» Directions
From the top of the records below down to the line containing "[Dropdown menü toggle] (344, 18)", reproduce every line exactly.

::: Source information

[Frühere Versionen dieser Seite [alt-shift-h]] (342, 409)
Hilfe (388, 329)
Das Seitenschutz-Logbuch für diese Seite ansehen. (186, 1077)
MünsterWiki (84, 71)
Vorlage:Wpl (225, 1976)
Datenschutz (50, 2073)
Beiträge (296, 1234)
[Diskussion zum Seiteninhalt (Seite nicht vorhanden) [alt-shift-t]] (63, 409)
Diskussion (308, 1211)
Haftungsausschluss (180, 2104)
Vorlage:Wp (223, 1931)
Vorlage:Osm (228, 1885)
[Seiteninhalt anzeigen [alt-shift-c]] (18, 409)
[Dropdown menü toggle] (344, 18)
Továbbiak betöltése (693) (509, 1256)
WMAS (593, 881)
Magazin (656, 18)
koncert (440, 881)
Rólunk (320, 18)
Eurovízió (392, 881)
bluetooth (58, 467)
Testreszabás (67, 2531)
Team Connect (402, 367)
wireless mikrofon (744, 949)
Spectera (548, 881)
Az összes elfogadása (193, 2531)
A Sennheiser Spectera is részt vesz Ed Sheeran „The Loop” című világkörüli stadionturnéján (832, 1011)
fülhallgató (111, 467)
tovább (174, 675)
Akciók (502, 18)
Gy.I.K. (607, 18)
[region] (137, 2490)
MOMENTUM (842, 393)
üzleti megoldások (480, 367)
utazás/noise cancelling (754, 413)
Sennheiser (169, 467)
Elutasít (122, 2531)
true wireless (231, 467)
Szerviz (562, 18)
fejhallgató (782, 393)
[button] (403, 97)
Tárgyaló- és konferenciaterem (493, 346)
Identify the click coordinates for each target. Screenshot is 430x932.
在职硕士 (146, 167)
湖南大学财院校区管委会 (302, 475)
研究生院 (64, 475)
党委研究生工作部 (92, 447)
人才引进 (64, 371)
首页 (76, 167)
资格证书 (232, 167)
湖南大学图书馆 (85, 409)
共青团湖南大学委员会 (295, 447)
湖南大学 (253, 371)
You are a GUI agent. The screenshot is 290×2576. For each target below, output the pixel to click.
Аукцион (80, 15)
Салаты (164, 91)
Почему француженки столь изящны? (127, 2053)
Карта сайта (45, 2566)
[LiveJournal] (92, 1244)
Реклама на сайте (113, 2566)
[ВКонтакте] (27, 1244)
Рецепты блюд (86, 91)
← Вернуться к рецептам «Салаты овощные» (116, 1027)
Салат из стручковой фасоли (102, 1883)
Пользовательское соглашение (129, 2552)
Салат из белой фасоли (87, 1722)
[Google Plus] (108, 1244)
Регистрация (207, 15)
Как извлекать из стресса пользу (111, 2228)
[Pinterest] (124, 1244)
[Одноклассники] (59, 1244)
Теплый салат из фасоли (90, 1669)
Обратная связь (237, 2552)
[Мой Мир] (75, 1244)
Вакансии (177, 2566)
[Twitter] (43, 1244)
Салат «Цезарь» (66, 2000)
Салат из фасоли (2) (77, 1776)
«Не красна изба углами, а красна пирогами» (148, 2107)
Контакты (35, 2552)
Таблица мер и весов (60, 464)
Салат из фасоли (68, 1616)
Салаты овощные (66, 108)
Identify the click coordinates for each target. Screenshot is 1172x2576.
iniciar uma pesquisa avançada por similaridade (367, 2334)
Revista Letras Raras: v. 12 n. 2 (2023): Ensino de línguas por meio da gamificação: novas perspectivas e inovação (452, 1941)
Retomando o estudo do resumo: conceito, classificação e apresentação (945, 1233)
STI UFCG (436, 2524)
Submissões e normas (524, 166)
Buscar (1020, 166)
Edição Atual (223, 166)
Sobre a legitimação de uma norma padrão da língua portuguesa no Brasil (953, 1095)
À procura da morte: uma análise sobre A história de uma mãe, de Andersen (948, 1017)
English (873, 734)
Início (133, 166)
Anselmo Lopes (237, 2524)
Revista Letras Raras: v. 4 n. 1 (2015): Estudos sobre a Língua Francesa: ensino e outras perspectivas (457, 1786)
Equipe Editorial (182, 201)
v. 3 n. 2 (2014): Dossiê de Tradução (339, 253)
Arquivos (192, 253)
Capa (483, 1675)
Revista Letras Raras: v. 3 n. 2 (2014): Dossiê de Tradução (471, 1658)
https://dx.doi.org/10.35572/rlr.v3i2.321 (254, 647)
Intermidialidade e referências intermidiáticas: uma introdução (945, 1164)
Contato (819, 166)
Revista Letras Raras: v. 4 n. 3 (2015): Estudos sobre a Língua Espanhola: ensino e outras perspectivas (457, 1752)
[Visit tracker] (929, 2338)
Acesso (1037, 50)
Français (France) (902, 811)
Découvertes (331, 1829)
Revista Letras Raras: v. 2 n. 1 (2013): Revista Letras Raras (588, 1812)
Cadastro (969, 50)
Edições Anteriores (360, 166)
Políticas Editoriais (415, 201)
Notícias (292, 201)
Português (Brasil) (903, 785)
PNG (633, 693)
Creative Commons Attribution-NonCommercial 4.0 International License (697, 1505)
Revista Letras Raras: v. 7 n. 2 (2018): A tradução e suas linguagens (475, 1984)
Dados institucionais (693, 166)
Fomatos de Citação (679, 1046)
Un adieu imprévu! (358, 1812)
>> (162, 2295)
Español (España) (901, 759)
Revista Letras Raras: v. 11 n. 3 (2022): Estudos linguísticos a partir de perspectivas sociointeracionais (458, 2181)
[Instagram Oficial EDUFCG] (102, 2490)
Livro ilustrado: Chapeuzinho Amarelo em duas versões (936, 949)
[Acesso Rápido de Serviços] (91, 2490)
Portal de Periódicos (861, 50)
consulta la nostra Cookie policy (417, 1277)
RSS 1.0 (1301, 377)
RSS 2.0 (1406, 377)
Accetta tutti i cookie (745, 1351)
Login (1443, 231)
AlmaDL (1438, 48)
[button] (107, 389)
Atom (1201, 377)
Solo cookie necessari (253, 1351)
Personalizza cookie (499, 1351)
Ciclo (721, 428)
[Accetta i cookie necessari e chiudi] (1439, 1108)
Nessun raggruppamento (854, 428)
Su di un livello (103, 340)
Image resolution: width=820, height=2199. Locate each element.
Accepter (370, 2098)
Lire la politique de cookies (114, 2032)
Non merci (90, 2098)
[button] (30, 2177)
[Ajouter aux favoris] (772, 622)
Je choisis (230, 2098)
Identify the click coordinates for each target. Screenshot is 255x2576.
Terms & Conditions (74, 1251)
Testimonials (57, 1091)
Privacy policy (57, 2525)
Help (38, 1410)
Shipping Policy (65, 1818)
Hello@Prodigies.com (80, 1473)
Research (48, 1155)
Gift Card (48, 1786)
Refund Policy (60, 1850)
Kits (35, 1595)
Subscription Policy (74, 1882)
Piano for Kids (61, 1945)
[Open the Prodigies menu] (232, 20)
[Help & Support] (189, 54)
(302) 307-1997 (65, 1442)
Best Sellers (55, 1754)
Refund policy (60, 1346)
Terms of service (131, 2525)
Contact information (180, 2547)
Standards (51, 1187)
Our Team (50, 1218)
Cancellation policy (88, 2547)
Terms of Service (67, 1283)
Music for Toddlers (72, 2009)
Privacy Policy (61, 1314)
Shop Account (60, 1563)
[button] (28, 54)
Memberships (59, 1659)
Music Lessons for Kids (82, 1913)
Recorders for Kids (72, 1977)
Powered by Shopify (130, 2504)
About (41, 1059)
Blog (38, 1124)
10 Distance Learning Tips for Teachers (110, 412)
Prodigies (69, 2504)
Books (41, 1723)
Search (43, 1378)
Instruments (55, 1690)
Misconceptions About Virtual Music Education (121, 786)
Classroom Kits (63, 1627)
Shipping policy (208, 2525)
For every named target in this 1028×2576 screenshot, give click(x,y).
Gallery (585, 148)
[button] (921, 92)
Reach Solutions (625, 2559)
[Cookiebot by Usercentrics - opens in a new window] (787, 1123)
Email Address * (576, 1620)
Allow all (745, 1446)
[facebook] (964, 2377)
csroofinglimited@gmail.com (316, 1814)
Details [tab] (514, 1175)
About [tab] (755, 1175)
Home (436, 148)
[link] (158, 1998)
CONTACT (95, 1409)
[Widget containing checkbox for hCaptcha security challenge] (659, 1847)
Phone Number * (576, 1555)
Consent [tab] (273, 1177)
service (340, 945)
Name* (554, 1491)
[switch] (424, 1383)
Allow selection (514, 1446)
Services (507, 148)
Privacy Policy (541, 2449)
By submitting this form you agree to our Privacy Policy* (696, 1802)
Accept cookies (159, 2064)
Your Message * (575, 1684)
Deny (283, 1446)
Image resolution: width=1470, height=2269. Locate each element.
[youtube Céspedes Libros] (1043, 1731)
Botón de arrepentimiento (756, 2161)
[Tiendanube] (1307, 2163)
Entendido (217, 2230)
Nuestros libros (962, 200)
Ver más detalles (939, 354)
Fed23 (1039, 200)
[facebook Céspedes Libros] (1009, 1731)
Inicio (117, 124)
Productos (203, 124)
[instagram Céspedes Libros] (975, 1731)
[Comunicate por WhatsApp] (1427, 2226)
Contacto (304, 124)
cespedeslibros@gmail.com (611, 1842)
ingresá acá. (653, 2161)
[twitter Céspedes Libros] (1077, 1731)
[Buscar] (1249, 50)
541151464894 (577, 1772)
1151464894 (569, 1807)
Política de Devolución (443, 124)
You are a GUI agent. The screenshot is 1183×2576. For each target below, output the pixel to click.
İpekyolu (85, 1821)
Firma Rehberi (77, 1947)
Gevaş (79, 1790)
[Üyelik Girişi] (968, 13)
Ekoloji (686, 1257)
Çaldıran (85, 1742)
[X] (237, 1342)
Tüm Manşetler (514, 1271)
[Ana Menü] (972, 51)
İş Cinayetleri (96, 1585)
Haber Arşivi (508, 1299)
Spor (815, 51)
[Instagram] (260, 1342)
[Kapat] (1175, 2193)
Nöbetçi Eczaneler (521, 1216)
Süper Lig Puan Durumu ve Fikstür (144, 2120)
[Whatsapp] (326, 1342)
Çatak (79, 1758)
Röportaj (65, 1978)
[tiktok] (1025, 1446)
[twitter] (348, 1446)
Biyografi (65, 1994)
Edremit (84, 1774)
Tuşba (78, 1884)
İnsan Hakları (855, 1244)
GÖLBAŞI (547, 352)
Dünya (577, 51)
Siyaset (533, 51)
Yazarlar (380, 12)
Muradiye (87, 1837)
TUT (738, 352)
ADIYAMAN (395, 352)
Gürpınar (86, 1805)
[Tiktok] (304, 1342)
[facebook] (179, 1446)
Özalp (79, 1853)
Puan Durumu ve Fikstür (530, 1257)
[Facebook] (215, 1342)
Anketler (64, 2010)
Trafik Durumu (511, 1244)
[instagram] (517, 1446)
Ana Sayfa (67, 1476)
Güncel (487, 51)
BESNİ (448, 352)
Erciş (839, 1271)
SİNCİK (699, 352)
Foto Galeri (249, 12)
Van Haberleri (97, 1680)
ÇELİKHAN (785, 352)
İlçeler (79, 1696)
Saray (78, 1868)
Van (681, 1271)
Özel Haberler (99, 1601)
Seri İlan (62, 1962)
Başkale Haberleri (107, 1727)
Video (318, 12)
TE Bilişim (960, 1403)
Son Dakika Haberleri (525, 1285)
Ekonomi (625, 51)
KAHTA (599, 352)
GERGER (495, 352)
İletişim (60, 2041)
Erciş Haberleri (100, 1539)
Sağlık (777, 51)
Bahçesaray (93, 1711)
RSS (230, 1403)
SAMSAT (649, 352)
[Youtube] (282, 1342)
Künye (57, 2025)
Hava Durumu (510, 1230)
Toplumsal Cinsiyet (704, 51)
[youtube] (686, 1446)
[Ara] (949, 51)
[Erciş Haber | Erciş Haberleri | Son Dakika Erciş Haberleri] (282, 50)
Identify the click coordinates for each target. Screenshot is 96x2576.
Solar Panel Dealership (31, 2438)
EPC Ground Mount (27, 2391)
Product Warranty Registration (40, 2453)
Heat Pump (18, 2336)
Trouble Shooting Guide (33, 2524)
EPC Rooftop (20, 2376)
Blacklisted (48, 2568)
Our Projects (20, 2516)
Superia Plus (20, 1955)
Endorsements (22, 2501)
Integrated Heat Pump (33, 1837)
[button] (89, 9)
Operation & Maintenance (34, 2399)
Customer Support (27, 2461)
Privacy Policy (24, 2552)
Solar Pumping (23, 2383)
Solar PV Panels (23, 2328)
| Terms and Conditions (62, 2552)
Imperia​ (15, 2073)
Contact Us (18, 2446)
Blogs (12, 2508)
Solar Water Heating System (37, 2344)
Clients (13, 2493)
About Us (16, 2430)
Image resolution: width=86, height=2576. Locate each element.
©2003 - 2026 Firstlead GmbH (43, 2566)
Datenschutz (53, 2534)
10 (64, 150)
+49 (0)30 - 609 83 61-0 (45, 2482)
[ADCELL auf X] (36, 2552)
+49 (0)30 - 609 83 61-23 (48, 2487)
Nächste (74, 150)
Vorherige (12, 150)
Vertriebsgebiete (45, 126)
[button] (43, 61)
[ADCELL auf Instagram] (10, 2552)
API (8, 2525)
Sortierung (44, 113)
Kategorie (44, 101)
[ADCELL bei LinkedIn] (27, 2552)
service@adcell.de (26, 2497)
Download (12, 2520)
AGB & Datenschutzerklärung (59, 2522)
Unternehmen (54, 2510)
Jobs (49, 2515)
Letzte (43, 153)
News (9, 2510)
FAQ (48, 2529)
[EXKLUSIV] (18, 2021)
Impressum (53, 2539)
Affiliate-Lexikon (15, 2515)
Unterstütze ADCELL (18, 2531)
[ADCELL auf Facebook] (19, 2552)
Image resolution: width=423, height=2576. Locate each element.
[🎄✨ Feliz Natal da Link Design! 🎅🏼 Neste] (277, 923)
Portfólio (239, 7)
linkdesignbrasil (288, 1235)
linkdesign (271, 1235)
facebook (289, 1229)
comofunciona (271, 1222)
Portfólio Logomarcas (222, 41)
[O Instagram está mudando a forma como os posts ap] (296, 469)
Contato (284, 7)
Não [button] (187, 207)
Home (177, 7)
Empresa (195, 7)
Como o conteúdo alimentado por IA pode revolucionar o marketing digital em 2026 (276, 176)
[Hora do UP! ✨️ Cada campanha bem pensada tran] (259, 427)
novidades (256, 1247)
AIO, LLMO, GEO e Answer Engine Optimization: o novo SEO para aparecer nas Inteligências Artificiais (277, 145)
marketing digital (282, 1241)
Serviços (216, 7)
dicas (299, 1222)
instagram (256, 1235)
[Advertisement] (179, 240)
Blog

::::::

» Expected answer
[Frühere Versionen dieser Seite [alt-shift-h]] (342, 409)
Hilfe (388, 329)
Das Seitenschutz-Logbuch für diese Seite ansehen. (186, 1077)
MünsterWiki (84, 71)
Vorlage:Wpl (225, 1976)
Datenschutz (50, 2073)
Beiträge (296, 1234)
[Diskussion zum Seiteninhalt (Seite nicht vorhanden) [alt-shift-t]] (63, 409)
Diskussion (308, 1211)
Haftungsausschluss (180, 2104)
Vorlage:Wp (223, 1931)
Vorlage:Osm (228, 1885)
[Seiteninhalt anzeigen [alt-shift-c]] (18, 409)
[Dropdown menü toggle] (344, 18)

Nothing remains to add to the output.